There is also QuickDonate, which lets a returning donor repeat a gift in a single click. The practical payoff is fewer “please change my monthly amount” emails landing in your inbox, because donors handle it themselves. For a two-person nonprofit, that self-service layer is worth real money in saved admin time.

The fee structure, decoded honestly

This is where buyers get tripped up. The 1.75% figure is real, but it is a Pro-plan number. Here is the full picture for US nonprofits, platform fee plus processor fee stacked on top.
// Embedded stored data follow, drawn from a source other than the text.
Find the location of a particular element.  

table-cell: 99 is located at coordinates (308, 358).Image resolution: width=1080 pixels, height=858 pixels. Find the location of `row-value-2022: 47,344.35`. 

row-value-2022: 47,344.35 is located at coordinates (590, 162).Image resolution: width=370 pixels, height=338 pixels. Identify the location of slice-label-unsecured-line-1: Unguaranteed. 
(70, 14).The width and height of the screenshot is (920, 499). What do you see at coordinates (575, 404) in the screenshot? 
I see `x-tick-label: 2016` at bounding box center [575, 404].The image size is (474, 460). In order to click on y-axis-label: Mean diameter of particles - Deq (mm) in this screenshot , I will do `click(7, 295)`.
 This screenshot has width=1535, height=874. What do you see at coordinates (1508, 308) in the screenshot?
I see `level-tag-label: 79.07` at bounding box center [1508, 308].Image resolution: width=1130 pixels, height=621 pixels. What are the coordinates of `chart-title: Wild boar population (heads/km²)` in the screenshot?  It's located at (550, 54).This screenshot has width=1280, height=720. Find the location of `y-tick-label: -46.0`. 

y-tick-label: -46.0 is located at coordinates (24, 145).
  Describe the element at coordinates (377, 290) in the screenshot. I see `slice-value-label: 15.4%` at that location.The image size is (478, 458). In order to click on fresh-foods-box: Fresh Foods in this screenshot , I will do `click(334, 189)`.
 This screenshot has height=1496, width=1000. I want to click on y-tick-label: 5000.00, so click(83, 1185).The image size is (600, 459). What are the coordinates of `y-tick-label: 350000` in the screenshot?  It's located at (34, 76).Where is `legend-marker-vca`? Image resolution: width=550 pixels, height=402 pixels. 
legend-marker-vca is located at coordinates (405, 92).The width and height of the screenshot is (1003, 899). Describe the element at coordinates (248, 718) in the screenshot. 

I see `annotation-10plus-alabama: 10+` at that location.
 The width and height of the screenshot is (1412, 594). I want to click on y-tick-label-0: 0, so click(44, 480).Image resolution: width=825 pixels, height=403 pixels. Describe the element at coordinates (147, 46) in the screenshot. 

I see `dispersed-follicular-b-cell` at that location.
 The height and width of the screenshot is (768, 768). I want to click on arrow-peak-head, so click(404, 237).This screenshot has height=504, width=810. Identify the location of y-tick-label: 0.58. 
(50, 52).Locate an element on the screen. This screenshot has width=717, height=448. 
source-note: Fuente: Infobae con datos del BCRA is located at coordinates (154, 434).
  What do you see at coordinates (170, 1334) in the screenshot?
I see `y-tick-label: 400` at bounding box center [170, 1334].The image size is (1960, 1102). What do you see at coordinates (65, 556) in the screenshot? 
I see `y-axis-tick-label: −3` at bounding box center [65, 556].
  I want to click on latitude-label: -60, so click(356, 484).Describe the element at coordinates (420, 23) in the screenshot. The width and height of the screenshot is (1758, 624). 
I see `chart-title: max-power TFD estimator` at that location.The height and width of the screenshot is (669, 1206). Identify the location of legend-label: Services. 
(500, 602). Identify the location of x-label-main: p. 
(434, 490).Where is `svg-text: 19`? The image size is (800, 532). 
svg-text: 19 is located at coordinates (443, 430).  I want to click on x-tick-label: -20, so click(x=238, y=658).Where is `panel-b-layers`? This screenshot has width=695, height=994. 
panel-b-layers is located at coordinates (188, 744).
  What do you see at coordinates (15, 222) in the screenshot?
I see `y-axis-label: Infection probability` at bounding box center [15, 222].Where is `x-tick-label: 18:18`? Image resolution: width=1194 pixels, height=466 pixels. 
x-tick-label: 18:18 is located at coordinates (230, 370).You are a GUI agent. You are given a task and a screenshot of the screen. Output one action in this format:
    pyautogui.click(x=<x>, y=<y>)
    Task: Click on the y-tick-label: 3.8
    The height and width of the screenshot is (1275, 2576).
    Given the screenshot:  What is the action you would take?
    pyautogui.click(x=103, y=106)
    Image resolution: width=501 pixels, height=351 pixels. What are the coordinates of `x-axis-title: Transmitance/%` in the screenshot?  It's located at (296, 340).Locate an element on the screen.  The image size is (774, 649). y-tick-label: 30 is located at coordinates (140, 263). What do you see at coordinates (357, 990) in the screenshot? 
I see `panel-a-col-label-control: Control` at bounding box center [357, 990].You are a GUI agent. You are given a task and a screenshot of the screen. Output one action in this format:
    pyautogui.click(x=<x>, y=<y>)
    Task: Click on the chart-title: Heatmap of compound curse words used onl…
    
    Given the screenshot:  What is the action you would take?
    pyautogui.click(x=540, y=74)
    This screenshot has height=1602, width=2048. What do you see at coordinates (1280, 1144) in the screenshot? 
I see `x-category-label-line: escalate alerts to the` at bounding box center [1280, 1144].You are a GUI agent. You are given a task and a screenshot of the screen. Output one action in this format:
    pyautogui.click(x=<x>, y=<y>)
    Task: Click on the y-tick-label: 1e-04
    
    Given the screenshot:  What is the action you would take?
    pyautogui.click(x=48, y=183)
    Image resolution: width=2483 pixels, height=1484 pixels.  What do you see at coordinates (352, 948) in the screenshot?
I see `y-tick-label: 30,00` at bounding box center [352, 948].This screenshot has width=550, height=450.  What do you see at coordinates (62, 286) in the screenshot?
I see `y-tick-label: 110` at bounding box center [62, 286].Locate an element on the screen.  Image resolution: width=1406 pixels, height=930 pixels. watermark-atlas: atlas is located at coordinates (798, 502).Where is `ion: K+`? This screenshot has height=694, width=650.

Plan Monthly cost Platform fee (standard features) Best for
Standard $0 2.95% Orgs under roughly $100k/year raised
Pro $150 1.75% Mid-size orgs with steady volume
Premium Custom quote 1.6% Large orgs, dedicated support

On top of the platform fee you pay your processor. With Donorbox’s negotiated nonprofit rates, Stripe runs about 2.2% + $0.30 per card transaction, and ACH bank transfers drop to 0.8% capped at $5. PayPal nonprofit card rates sit near 1.99% + $0.49. Event ticketing, memberships, and peer-to-peer campaigns carry a higher platform fee (3.95% on Standard, 2% on Pro).

Quick gut-check on the breakeven. Moving from Standard to Pro saves you 1.2% on platform fees (2.95% down to 1.75%). The $150/month plan only pays for itself once you are processing roughly $12,500 a month, or about $150k a year. Below that, the free Standard plan is the smarter pick even though its rate looks scary on paper. Above it, Pro is a no-brainer, and pushing donors toward ACH instead of cards quietly shaves more off your costs than the plan upgrade does.

What I liked, and what I would push back on

The strengths are easy to list. Setup took us under 30 minutes. The forms look clean on mobile without any CSS wrangling. Recurring giving, the donor portal, automatic receipts, and the “cover the fees” option all work out of the box on the free plan. Stripe and PayPal both connect natively, and ACH support is a genuine cost-saver most competitors bury behind upsells.

The pushback is mostly about the fee narrative and the gating. The 1.75% rate gets top billing even though most users land on the 2.95% Standard tier. Advanced pieces like Zapier and full API access live on Pro, so deeper CRM automation costs you $150/month. And the three-attempt retry ceiling, while clean, is less aggressive than dedicated dunning software. None of these are dealbreakers. They are just the trade-offs you should price in before you commit.

Frequently Asked Questions

Does the 1.75% Donorbox fee apply to recurring donations on the free plan?

No. The 1.75% platform fee is a Pro-plan rate that costs $150/month. On the free Standard plan, recurring and one-time donations both carry a 2.95% platform fee, plus your processor’s separate transaction fee on top.

What happens when a recurring donor’s card fails?

Donorbox emails the donor right away, retries 2 days later, and tries once more 2 days after that before stopping. The donor has a 10-day window to update their card and have the payment charged automatically.

Can donors manage their own monthly gifts?

Yes. Through the Donor Portal, supporters can change the amount, adjust the interval, update their payment method, and view past transactions on their own, which cuts down the admin requests hitting your team.

The takeaway

Donorbox is a strong, low-friction choice for recurring giving, and the 1.75% rate is legitimately competitive once you are big enough to justify Pro. For most small nonprofits, start free on Standard, lean on the donor portal and ACH to control costs, and only upgrade when your monthly volume crosses about $12,500. That is the version of this purchase decision that protects your budget instead of the marketing line.